Four months back, in November 2022, this column saw a piece titled ‘Toothless,’ which dwelled on elections juxtaposed with the obvious non-existent enforcement of electoral norms in Nagaland. It was at a time when the powers that be painted an uncertain prospect, as far as the conduct of elections was concerned. Despite the parade of uncertainty, canvassing was on behind the scenes. It was fairly obvious that the elections would go ahead as scheduled, in the usual contaminated format. It did and they way it panned out did not surprise anyone.
The unconcern and the treating of the unfair means as a normal phenomenon by the people, in the face of a Clean Election Campaign, were certainly depressing.
Another disappointing aspect was the half-hearted treatment of the elections by the Election authority. A ‘get over with it’ vibe was clearly palpable, projecting an image of a Constitutional entity that was there to merely see through a formality.
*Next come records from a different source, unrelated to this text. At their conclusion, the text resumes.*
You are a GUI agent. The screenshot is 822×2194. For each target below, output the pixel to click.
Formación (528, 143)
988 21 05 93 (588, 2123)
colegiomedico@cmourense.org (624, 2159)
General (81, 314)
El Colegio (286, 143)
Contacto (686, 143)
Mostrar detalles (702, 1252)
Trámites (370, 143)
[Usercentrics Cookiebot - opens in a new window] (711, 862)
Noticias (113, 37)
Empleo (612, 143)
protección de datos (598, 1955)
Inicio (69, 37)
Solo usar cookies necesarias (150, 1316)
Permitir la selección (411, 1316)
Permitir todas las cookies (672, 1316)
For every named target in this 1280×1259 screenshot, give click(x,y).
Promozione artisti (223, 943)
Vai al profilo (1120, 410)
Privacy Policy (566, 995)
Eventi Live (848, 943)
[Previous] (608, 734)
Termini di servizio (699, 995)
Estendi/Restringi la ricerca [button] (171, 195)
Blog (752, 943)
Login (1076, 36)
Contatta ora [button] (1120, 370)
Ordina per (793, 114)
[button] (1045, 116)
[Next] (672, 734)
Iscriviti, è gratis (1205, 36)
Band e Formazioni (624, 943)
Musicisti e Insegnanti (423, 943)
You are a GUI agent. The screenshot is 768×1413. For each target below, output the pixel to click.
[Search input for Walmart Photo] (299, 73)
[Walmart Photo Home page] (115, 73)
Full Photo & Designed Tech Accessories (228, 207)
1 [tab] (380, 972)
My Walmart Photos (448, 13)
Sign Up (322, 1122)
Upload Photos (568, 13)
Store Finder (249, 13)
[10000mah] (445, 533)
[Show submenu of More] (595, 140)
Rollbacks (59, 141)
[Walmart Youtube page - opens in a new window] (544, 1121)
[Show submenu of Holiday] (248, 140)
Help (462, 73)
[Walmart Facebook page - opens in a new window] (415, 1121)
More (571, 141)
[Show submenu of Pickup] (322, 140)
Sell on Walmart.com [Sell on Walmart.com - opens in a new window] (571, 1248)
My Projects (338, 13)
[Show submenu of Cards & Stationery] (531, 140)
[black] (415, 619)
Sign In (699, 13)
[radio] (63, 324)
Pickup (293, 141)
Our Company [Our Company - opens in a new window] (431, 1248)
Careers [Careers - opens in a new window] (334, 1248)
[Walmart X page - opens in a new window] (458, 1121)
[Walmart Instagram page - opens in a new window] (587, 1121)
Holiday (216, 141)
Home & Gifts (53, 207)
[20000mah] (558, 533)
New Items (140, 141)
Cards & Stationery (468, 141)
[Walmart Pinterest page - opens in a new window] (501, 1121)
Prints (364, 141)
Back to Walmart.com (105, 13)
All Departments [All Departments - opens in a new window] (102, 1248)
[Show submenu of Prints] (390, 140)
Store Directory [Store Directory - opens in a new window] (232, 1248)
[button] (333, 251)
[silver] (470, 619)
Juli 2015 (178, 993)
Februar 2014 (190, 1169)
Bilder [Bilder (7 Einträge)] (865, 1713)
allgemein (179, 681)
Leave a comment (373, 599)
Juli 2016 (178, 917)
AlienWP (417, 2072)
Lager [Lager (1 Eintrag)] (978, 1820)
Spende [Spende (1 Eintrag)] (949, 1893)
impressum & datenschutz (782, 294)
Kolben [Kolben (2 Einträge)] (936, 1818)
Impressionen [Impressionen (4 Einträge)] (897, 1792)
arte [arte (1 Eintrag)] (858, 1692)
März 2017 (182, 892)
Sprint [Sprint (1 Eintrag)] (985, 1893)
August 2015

The said laid-back approach was visible in the way it chose to avoid suo moto actions, while expecting complaints to come knocking; as was the case with the alleged postal ballot-buying incident in Wokha and the several cases of violent confrontations, including a murder in Mokokchung, which occurred in the lead up to the polls.
One could not help but notice the same attitude on the polling day, an allegedly “great exercise of democracy,” a day, marred by large-scale proxy-voting, belying the notion of a free and fair democratic process.
The statement from the Election authority after the closing of polling did nothing but cement this notion. To them, the day passed off quite peacefully, barring some incidents; a day in which four incidents of gunfire were officially recorded in Wokha and Zunheboto, wounding two individuals, besides one stone-pelting incident in Mon. There were incidents in Tseminyu, Mokokchung and other districts but details of which were not put on official record.
To them, the incidents were no more than “skirmishes and heated exchanges” between supporters of rival political parties. “There were some incidents but because of the prompt action by our police and the other security agencies and the district administrations the situation was brought under control,” was the CEO’s remark.
What was also not addressed was the booth capturing and proxy-voting reported from across the state.
The Election office did inform that Rs 35,79,49,059 in cash was confiscated and some “2900 trouble makers bound down” when the Model Code of Conduct was in effect. A good statistical figure, but the more important point missing was the source and origin of the cash and to which candidates the so called trouble makers owed allegiance to.
The way the elections played out and culminated was clearly not “alright” as claimed by the Election office at the press conference on March 2.